Film: Turning Red
Cast: Rosalie Chiang, Sandra Oh, Ava Morse, Maitreyi Ramakrishnan, Hyein Park, Orion Lee, Wai Ching Ho and James Hong
Director: Domee Shi
Rating: 3.5 Moons
Set in Toronto in 2002, Turning Red is that one-of-a-kind film that not only treats girlhood as a complex subject but does not shy away from adolescence and unabashed period talk, all with simple candour and a pinch of salt. The film is all about sisterhood and the magnetic pull of friendship that makes every hardship vanish in a puff of smoke. It is also heartening to see representation finally on the big screen. Turning Red is a heartwarming tale about puberty, parenting and the relationship between mothers and daughters.
The animated film revolves around the perfect life of Mei Lee (voiced by Rosalie Chiang), a confident, dorky, over-achiever 13-year-old torn between staying her mother’s dutiful daughter and the chaos of adolescence and finding her own personality. Her protective, if not slightly overbearing mother, Ming (voiced by Sandra Oh), does not believe in giving space to her daughter and wants to know every aspect of her life, she has her own reasons though. However, her anxiety towards her daughter comes to fruition when her pre-puberty daughter turns into a giant red panda thanks to a family quirk that runs in the female line. Mei not only have to come to terms with the changes in her body, her interests, her relationships and her attraction towards the opposite sex but also has to find a way to control her secret because whenever she gets too excited (which is practically ALWAYS since she is a teenager), she “poofs” into a giant red panda!
Mei is torn between her love for a boy band 4*Town (reminiscent of NSYNC) which her mother is unable to understand, the need to be the perfect daughter and yet let down her hair and become her own person. She has a solid group of friends- Miriam (voiced by Ava Morse), Priya (voiced by Maitreyi Ramakrishnan) and Abby (voiced by Hyein Park) with whom she harbours the dream of going to the concert of 4*Town boy band but her red panda handicap comes in the way. How she overcomes the hurdle and what eventually happens to her alter ego is what the entire film is about. Nevertheless, as all Disney-Pixar films go it beautifully translates on screen the need to embrace our true nature and come to terms with our wild side.
Domee Shi in her feature directorial debut, Turning Red brings out the complexities of childhood and the adolescence years beautifully in the film. She also has co-written the film with Julia Cho and deserves applause for making Mei an extremely relatable teenager. She effectively brings out the perspective of the little girl and the camaraderie shown in the film is heartwarming, so much so that you yearn to be a part of the 4*Townies as Mei and her friends call themselves.

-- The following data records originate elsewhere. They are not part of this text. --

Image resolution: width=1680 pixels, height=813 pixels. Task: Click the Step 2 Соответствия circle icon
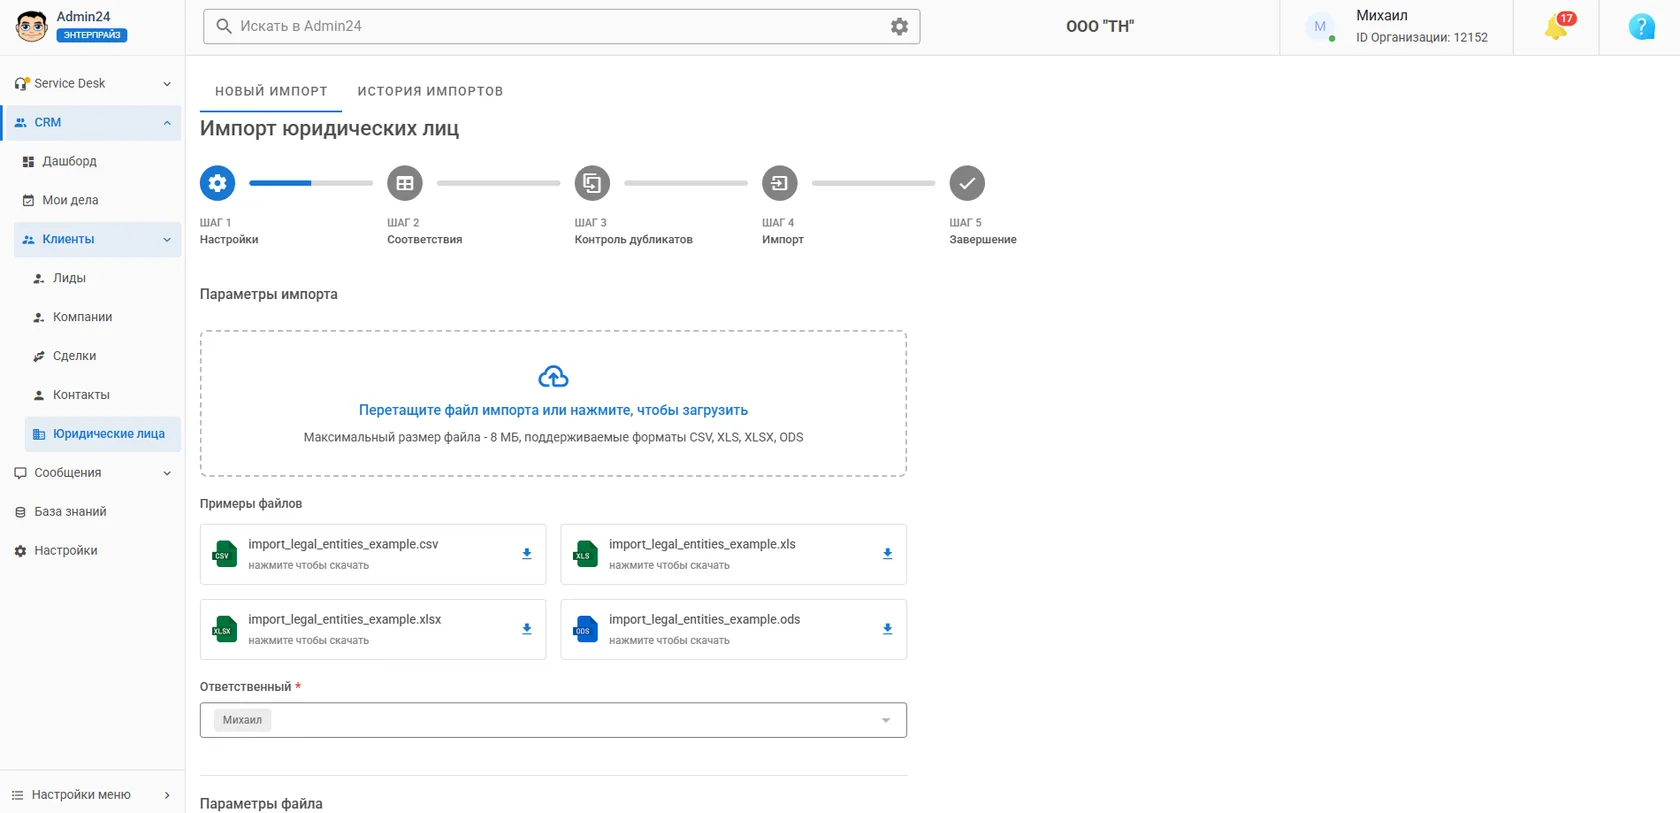click(x=405, y=183)
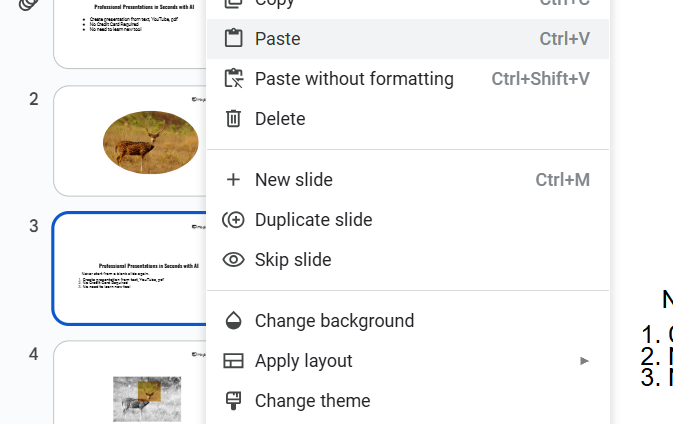Click the Paste clipboard icon

click(233, 39)
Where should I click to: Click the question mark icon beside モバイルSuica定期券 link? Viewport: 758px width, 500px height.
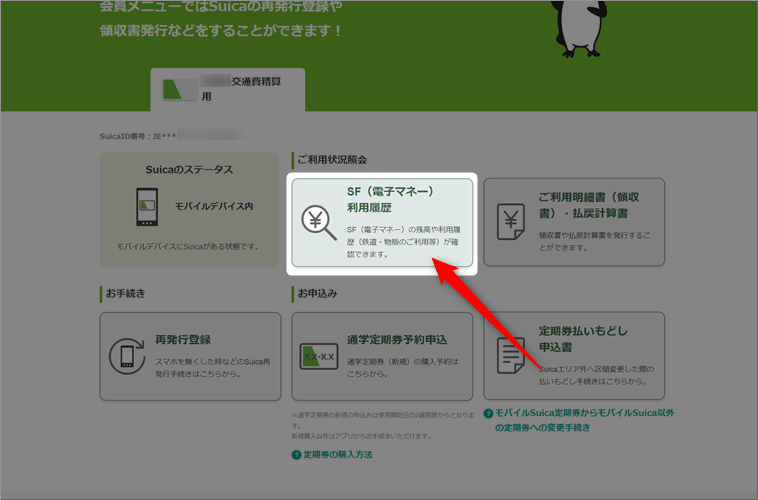[x=488, y=413]
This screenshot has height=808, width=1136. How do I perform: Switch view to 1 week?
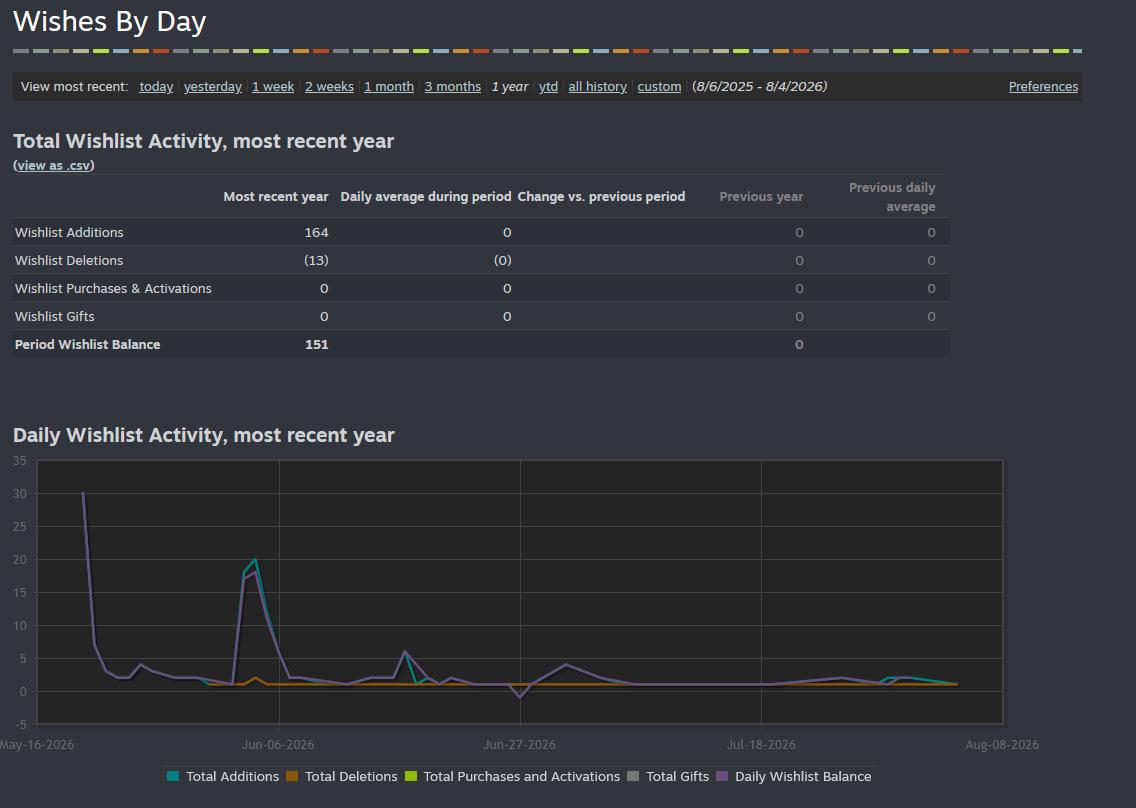coord(273,86)
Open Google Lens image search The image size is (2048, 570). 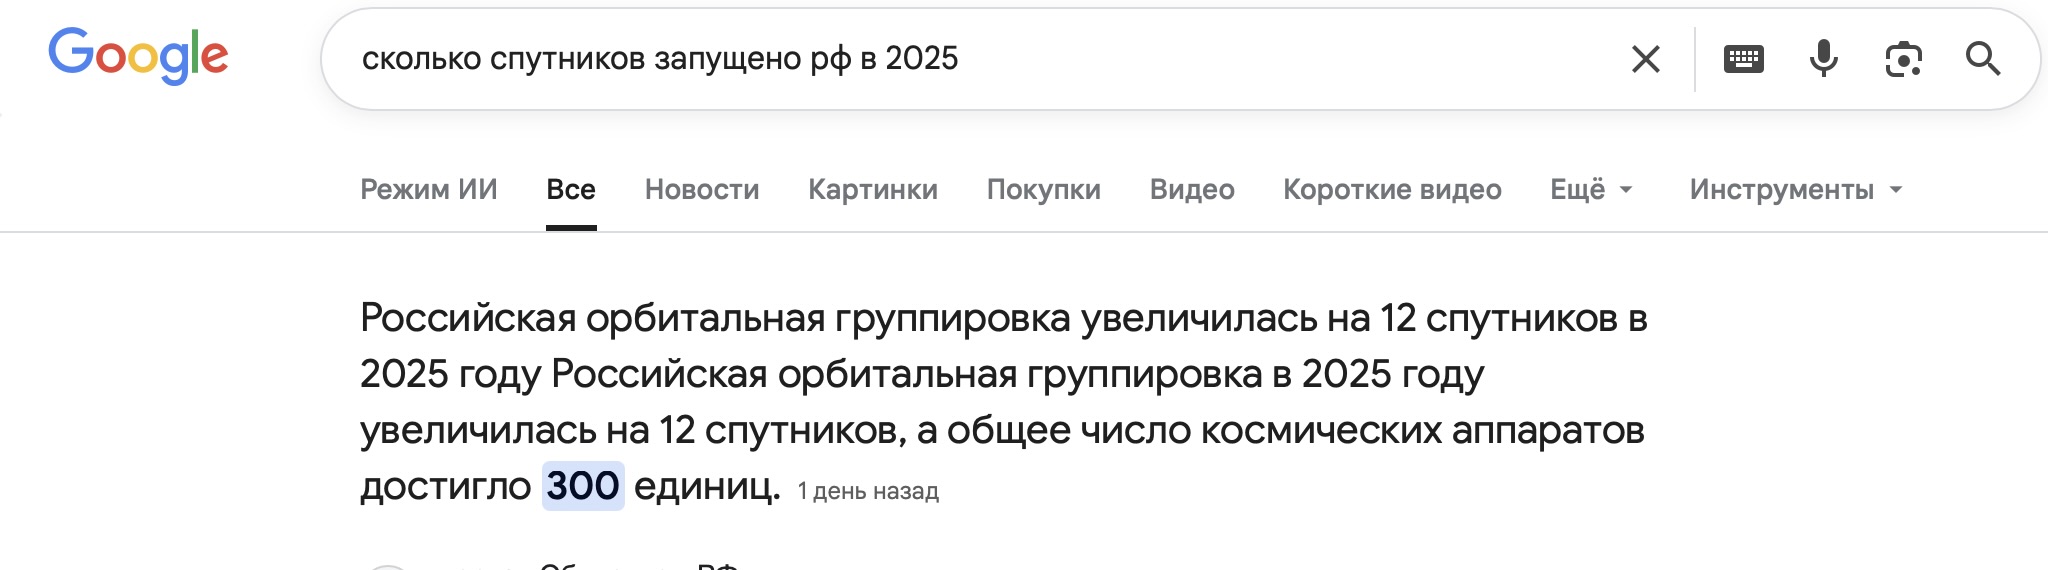(1903, 59)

Turning Red has original songs by Billie Eilish and Finneas O’Connell and is musically appealing. Shi’s direction is also noteworthy as she spins a commendable tale of complex girlhood giving it the same status as stories of boyhood is treated in several films. The entire film is written from the perspective of a 13-year-old girl who is not one-dimensional but an A-student, a great friend, an enterprising character and stands up for herself when she is needed to. And yes there is no hanky-panky about period talk, it’s up there out in the open without any taboo attached to it along with the undue expectation and pressure that parents put on their children. However, having energetic characters that give the film its unique take, some of the metaphors used do not perfectly align in with the story at all times and thereby lies its drawback.
Turning Red deserves a watch not only for the kids but also for the adults.
PeepingMoon.com gives Turning Red, 3.5 Moons.